Sam Sul­li­van, the may­oral can­di­date for the cen­tre-right Non-Par­ti­san Asso­ci­a­tion, said he was appalled by Louis’s comments.
“The goal should be to help these women get out of the sur­vival sex trade, not keep them in it,” he said. “I’m run­ning to be may­or to help peo­ple, not to get into the busi­ness of being a pimp.”
He said Louis, whom he once described as hav­ing warped prin­ci­ples, is giv­ing vot­ers a taste of what he’d be like if elect­ed to anoth­er three-year term.
“It does­n’t sur­prise me that he is say­ing these things. I’ve been lis­ten­ing to these kinds of crazy ideas for three years, and it’s only dur­ing a gen­er­al elec­tion that peo­ple get to appre­ci­ate what I’ve been going through,” Sul­li­van said.

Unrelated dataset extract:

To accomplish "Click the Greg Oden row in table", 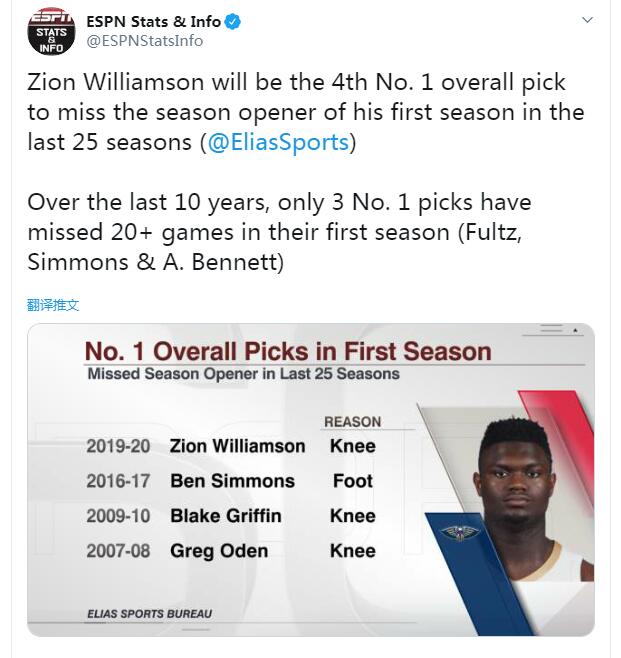I will click(231, 551).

The quote that seems to sum up this bizarre and colour­ful elec­tion is this one by NPA cam­paign direc­tor Michael Hill­man: “There’s a say­ing in pol­i­tics, ‘You don’t elect a gov­ern­ment, you defeat a government.”
Con­grat­u­la­tions to the van­quish­er, I sup­pose, are in order. As for me, I’m a lit­tle relieved that I sat this one out. I have no idea how I would have fig­ured out who to vote for.